Monowara lives together with her husband Abdul Motin and their three-year-old son, Mamun, in a tiny hamlet in Khulna, one of the two districts of Bangladesh most affected by Cyclone Aila in 2009.
Before the cyclone, Motin and Monowara owned a small shop and a plot of land with vegetables and fruit trees. Motin ran the business, while Monowara took care of their chickens, ducks, geese and goats. Now, the family live in a shelter made of tarpaulins and the wood salvaged from their destroyed house.
Remembering the devastation caused by the cyclone, Motin says: “Just like that we had no house, no clothes, no food, no ducks, chickens and goats: nothing remained after Aila.”
Entrenched in poverty
Before the cyclone, 40 per cent of Bangladesh’s population were already living below the poverty line. The disaster caused Khulna District’s already fragile economy to collapse, leaving people unable to earn a living. Monowara says: “We have continued to receive 20kg of rice each month from the government, but with no income we are now trapped and reliant on this to feed us.”
Mamun, a previously a healthy child, is now very thin and often ill due to the lack of nutritious food. To make ends meet, Monowara has been forced to start work as a manual labourer. She says: “If I stopped, there would be no food in my house, no food for my child. With this thought, I leave our shelter each day to go through any pain of the work I thought I would never need to do.”
A way out
In October 2010, Bangladesh Red Crescent workers first visited the hamlet to assess the needs of residents. Monowara says: “That gave us hope for the first time: that something might get us out of this situation after all.”
The family have now been allocated land on which to build a new house and construction work has already begun. They have also received the first of three cash grants. The money is paid into a joint bank account, set up by the British Red Cross and the Bangladesh Red Crescent, in order to ensure Monowara and Motin’s shared ownership.

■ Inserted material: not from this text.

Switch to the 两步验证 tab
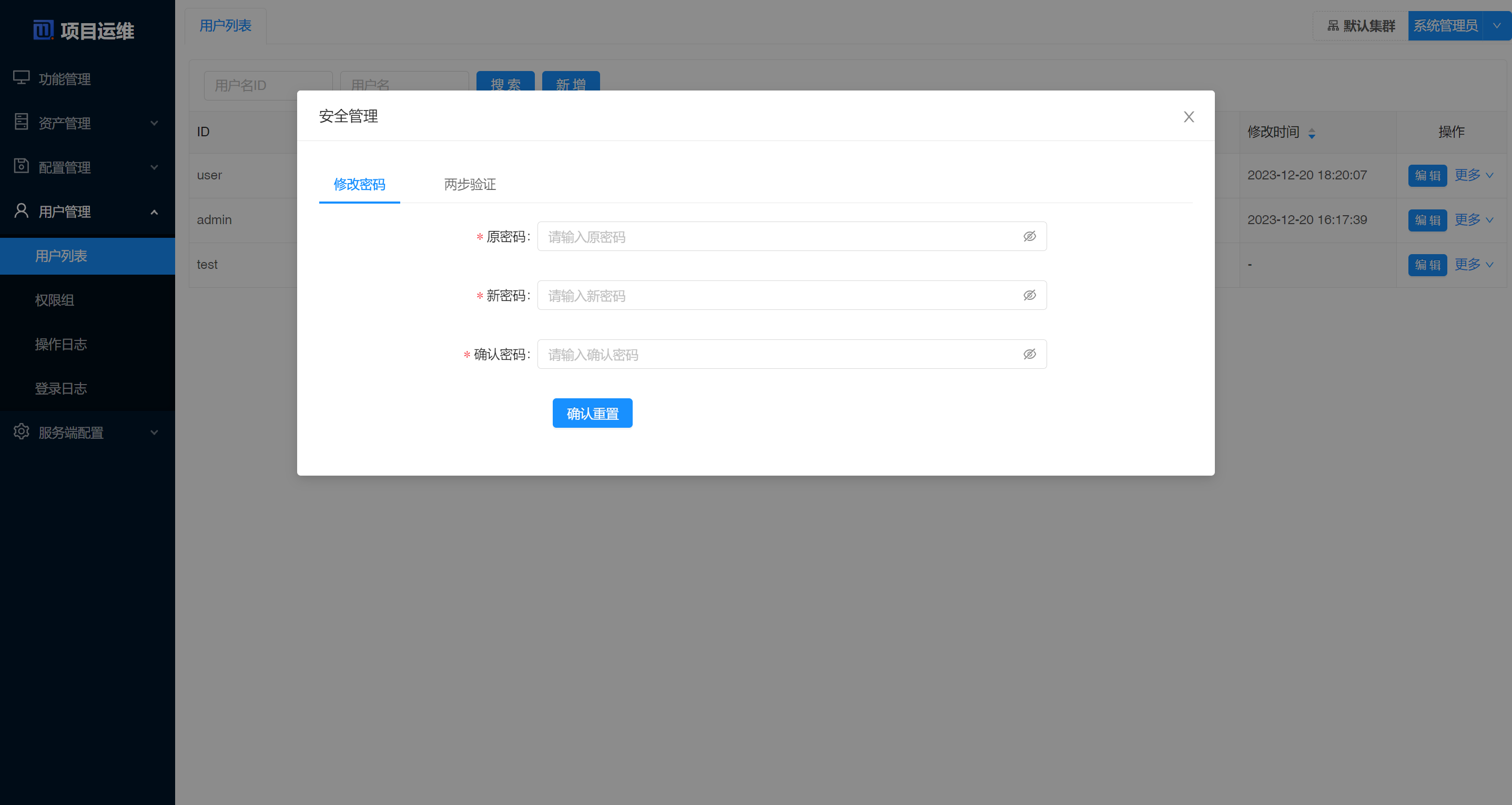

Talking excitedly about starting life in their new house, Monowara says: “I will give more time to the care of my little boy, Mamun. When rains come, Motin and I will grow vegetables in our plot of land. Around our house we will again plant fruit trees, like we had before Aila. The hope and confidence that we now live with has already changed our lives a little bit: now we laugh and poke fun at each other again.”